Текст для чтения:
____________________
Российская империя также обходилась недешево населению центральных русских губерний. Как указывал в 1908 году Н.К. Бржеский, экономист и вице-директор департамента неокладных сборов министерства финансов, «в конце истекшего десятилетия все свободные средства страны были искусственно направляемы на Дальний Восток и там растрачивались, с огромным ущербом для интересов метрополии», в то время как «земледельческий центр страны обнаруживал явственные признаки некультурности и отсталости». Ему вторил редактор «Нового времени» А.С.Суворин, писавший: «пора оставить рубль в хозяйстве русского человека, а не вынимать его из этого хозяйства на необъятные горизонты» (1903).
____________________
Исходные данные:
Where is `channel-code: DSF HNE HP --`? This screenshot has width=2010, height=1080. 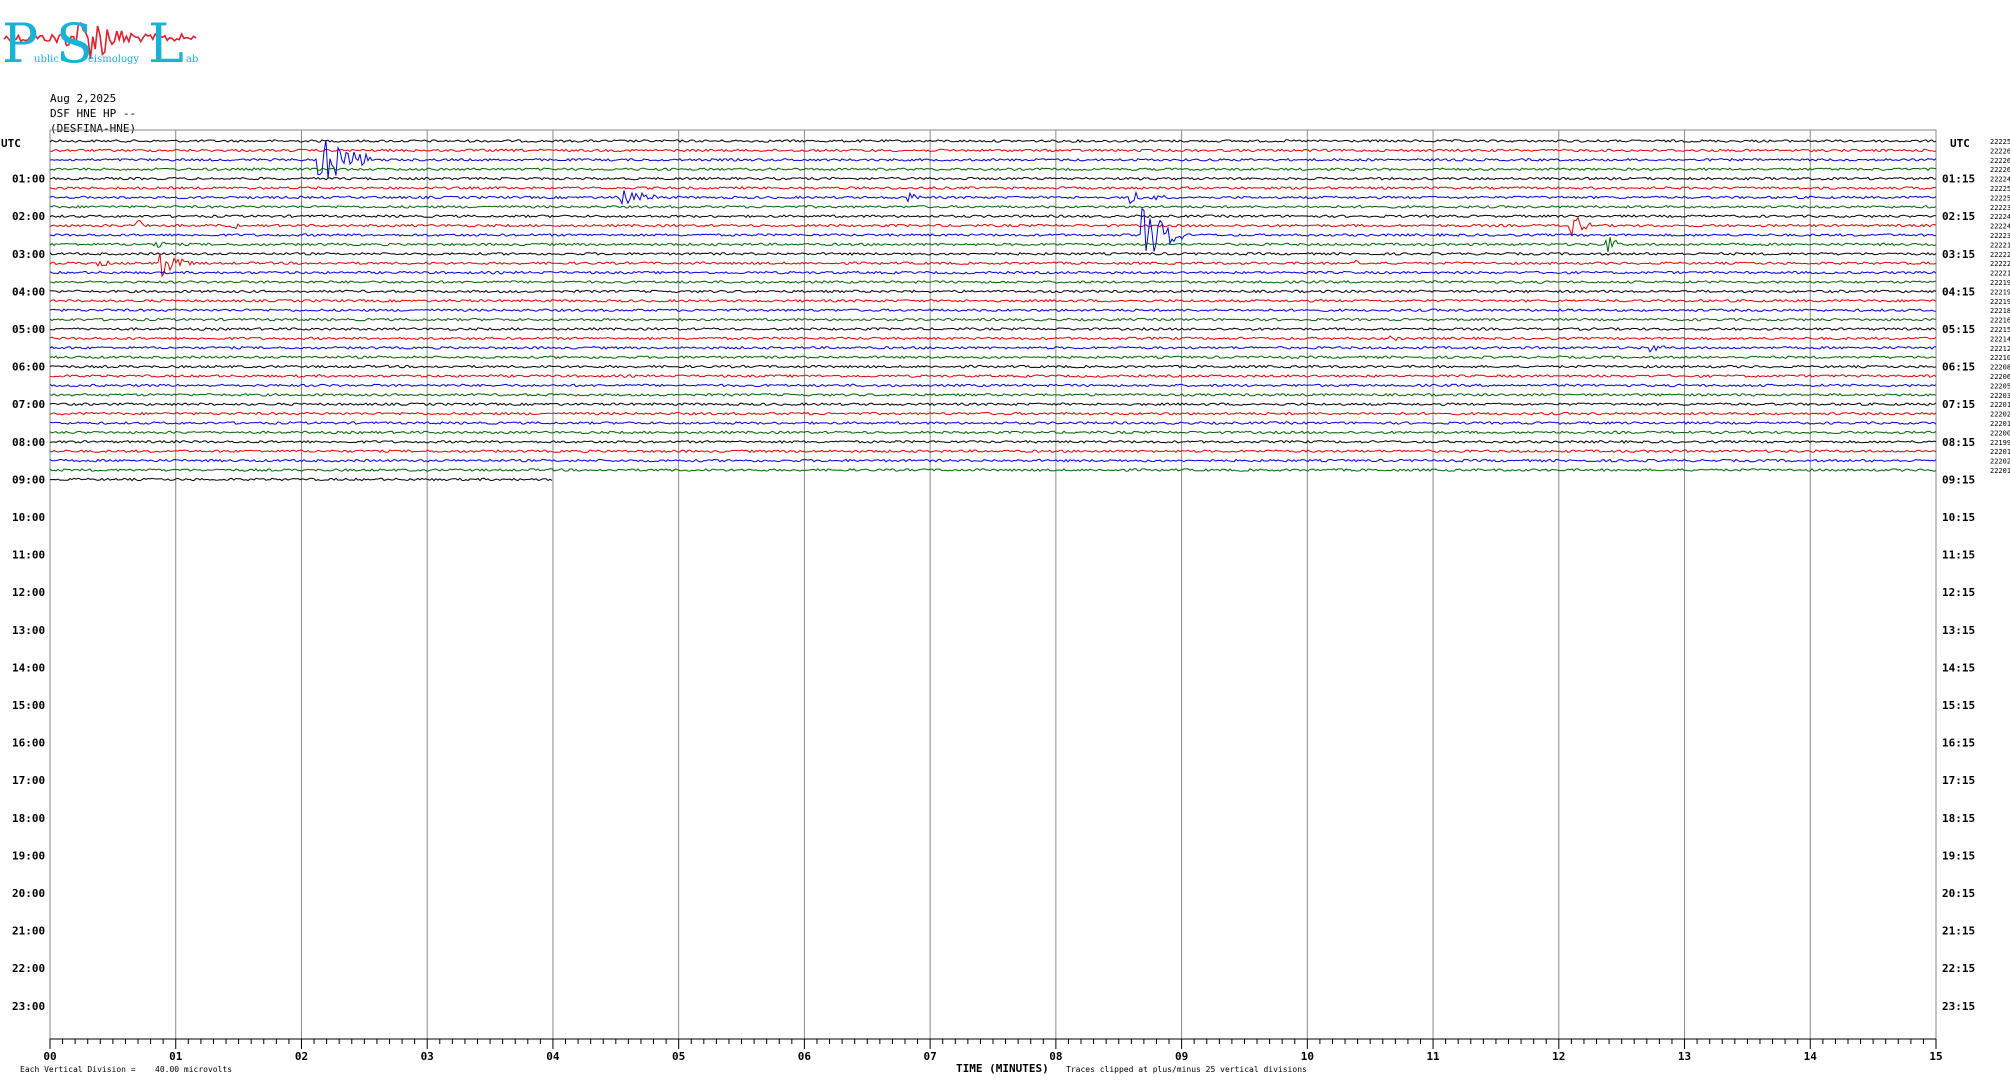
____________________
Рабочее задание:
Ответьте по тексту для чтения на вопросы:
1. В каком году Н.К. Бржеский высказал свое мнение о расходовании средств страны?
2. Какую должность в министерстве финансов занимал Н.К. Бржеский?
3. Какое издание редактировал А.С. Суворин?

Ответ:
1. В 1908 году.
2. Вице-директор департамента неокладных сборов.
3. «Новое время».